- _WHAT YOU NEED TO DO_
What number of lines in the data below contain the string "input"? Answer with that number alone.

- _Stored items_
+-------+

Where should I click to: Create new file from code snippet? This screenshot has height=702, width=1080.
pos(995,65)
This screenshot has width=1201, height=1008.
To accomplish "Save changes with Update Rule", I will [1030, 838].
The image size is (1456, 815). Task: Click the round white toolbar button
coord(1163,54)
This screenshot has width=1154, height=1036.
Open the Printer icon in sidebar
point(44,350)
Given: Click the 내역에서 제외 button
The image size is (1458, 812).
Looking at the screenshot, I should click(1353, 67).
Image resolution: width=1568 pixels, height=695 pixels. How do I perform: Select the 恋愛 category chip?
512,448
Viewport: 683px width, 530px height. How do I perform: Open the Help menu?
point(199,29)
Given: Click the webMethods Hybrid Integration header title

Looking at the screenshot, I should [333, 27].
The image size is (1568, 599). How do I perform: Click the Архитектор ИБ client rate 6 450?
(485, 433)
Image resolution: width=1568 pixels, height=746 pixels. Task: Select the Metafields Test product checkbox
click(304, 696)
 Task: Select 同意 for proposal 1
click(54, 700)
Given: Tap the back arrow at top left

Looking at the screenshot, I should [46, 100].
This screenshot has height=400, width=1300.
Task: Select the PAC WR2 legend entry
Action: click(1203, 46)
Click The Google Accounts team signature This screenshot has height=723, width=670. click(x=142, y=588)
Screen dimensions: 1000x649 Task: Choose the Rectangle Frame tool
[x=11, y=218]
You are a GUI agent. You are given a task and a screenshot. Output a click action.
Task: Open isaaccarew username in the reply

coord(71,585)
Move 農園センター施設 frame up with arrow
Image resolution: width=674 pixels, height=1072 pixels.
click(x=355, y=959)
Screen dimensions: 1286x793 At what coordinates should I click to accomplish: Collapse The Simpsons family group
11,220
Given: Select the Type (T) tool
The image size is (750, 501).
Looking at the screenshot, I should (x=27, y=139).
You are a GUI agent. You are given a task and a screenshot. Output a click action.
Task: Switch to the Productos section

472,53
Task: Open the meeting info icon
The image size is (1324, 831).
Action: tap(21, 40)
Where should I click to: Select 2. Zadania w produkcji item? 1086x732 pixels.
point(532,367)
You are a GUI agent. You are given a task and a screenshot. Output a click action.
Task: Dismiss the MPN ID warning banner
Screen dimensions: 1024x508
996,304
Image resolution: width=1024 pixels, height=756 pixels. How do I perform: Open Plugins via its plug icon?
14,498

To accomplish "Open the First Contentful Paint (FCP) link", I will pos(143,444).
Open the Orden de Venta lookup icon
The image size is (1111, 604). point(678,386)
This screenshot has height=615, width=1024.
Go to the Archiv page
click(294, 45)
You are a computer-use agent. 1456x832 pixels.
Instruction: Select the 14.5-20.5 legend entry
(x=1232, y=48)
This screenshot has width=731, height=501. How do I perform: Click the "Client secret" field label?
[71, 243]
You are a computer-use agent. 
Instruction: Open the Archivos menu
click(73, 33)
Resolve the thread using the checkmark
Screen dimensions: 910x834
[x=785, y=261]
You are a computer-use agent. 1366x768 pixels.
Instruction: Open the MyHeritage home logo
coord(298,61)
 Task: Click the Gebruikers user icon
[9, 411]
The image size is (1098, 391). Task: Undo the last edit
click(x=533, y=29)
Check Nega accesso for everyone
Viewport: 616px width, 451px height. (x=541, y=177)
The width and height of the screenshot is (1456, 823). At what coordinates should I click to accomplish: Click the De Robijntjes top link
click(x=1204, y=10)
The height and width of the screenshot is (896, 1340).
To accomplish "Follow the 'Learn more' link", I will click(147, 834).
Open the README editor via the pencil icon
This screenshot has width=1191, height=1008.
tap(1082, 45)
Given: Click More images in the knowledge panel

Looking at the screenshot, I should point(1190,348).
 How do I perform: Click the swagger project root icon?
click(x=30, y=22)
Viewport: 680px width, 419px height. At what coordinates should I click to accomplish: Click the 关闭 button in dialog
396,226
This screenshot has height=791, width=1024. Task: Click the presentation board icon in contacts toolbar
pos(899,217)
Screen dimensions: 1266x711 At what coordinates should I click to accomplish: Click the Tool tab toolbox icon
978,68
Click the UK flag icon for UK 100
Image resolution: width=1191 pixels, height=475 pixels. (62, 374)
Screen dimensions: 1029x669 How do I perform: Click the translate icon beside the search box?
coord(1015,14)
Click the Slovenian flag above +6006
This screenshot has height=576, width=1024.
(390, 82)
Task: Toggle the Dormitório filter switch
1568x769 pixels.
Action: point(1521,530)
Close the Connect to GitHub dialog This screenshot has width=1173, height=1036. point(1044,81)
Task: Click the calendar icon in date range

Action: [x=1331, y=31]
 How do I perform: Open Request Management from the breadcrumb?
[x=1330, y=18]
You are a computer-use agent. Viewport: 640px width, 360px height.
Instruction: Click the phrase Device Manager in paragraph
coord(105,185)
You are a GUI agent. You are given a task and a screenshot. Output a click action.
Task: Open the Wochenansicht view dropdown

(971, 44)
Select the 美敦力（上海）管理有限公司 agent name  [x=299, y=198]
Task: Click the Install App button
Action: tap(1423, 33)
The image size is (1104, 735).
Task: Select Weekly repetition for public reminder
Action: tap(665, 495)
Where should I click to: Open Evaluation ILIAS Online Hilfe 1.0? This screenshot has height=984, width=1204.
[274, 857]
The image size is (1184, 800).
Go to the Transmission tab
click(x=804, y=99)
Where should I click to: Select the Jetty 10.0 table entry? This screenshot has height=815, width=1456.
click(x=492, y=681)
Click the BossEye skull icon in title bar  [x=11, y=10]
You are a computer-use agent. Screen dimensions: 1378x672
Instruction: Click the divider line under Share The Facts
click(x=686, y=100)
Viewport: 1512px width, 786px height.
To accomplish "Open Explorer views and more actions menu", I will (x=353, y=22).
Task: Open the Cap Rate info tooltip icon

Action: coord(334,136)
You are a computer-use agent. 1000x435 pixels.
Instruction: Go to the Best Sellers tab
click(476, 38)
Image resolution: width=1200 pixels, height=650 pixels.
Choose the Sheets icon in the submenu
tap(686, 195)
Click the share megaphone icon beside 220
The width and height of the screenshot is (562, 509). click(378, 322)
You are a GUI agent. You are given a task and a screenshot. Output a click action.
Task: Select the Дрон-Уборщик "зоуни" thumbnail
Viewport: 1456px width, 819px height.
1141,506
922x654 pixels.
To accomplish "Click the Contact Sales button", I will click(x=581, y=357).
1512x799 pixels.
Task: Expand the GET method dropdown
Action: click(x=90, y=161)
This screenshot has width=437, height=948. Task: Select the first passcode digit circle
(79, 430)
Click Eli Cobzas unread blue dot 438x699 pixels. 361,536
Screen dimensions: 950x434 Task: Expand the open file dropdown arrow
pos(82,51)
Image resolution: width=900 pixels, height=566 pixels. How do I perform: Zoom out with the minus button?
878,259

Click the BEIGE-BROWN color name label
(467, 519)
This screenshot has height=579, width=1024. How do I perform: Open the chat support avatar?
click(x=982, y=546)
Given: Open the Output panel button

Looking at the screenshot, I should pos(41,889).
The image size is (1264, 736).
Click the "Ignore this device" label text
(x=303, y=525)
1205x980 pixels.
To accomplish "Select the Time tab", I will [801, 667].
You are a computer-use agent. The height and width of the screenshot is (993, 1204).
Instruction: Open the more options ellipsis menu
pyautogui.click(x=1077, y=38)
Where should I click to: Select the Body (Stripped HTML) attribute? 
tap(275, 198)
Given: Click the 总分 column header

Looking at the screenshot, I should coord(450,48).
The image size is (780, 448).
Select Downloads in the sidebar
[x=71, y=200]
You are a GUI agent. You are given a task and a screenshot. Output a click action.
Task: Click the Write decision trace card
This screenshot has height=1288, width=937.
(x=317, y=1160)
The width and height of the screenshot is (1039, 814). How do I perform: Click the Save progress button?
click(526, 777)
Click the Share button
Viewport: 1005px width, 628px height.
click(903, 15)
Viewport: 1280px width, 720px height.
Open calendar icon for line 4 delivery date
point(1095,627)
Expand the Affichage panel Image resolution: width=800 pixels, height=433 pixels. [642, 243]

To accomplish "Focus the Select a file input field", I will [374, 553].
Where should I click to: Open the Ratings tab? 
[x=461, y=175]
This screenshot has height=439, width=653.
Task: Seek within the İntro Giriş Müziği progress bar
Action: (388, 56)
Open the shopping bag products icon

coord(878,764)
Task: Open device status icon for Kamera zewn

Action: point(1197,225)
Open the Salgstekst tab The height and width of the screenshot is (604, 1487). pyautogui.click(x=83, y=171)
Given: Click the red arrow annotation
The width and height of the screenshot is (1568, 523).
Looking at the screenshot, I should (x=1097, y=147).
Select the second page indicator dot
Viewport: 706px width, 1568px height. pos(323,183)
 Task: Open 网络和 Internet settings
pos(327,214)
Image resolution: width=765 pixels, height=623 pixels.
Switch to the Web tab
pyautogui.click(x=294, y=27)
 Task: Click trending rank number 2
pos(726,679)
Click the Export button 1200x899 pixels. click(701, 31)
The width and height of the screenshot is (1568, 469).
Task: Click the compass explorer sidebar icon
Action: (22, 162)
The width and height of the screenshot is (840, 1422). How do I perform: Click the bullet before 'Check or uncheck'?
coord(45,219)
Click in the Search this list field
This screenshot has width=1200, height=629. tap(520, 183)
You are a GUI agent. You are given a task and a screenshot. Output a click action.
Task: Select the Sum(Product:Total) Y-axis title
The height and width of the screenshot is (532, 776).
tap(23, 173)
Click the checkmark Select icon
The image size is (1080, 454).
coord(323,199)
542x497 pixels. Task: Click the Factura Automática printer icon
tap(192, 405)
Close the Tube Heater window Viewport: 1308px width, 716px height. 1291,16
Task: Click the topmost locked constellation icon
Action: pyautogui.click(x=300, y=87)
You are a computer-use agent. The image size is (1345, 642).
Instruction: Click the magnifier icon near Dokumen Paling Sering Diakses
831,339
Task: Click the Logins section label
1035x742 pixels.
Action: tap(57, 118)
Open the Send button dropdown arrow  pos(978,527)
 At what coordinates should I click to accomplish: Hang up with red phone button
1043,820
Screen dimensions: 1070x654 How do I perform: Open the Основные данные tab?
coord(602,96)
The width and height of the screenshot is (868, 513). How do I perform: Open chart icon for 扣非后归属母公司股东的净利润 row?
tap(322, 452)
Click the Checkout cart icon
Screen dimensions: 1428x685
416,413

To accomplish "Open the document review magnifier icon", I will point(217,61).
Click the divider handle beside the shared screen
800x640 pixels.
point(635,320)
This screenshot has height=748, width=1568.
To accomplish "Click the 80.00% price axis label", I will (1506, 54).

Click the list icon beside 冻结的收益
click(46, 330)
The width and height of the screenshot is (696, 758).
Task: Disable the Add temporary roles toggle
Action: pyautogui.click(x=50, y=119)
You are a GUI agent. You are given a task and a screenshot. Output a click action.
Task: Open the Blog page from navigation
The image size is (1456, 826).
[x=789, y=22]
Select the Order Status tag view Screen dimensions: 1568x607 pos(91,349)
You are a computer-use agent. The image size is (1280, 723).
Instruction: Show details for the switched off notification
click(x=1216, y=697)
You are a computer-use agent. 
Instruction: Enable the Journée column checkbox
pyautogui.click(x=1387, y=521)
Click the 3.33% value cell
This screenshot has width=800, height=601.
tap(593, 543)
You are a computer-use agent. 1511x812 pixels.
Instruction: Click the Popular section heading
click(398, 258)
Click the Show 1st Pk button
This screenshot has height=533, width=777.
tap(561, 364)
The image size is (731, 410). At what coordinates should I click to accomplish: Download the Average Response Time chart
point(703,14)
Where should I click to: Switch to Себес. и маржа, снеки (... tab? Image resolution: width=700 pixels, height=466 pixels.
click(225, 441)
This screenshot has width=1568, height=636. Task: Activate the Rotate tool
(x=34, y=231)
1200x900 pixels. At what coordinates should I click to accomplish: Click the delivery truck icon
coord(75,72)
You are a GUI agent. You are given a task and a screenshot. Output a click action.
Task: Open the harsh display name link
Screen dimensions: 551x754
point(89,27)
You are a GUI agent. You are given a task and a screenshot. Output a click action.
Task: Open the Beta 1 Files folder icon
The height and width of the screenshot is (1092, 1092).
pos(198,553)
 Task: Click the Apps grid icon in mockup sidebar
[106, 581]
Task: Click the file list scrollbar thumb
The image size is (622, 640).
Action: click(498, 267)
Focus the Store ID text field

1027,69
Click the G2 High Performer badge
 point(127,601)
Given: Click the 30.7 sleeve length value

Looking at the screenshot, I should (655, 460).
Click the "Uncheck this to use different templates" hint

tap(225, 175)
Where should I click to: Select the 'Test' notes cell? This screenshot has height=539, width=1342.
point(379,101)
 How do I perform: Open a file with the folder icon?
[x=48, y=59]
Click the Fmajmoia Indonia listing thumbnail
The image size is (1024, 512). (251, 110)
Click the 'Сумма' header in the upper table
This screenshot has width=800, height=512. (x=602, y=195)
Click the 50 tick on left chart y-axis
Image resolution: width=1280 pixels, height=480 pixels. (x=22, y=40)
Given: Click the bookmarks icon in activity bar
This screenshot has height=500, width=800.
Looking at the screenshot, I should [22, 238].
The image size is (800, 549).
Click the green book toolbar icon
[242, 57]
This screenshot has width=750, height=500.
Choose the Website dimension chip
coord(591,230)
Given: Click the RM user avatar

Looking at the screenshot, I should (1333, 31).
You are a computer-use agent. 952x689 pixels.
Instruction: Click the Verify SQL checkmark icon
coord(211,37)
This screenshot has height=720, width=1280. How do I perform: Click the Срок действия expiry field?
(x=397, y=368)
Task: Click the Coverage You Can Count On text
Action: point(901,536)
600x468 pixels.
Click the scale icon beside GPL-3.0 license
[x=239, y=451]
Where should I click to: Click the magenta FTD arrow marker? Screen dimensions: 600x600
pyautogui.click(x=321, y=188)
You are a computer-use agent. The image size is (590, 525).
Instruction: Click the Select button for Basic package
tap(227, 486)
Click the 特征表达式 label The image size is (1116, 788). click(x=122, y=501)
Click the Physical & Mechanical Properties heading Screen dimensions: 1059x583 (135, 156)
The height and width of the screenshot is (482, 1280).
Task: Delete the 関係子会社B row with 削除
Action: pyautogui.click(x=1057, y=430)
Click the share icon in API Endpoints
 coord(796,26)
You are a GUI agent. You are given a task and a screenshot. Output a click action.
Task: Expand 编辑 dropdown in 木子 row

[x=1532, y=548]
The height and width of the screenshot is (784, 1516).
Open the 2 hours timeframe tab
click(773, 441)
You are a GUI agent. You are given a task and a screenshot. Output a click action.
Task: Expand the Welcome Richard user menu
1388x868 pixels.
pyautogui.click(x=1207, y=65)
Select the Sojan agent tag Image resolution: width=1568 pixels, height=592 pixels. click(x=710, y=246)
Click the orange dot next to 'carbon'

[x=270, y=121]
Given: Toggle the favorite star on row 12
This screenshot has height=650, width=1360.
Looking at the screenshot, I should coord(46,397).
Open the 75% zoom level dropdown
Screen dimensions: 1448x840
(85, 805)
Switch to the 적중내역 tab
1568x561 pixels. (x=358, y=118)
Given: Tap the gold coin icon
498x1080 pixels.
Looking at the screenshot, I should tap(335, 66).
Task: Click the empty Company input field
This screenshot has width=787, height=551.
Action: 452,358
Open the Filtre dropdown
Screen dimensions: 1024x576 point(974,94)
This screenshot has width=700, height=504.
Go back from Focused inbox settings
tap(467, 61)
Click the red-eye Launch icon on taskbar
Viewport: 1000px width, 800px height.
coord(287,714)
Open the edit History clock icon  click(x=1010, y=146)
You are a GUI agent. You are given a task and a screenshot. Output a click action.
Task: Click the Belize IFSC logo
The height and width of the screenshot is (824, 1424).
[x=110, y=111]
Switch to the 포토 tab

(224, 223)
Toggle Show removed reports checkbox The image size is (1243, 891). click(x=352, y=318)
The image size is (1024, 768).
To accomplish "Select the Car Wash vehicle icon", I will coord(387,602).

+-------+

- _RESULT OF THE TASK_
2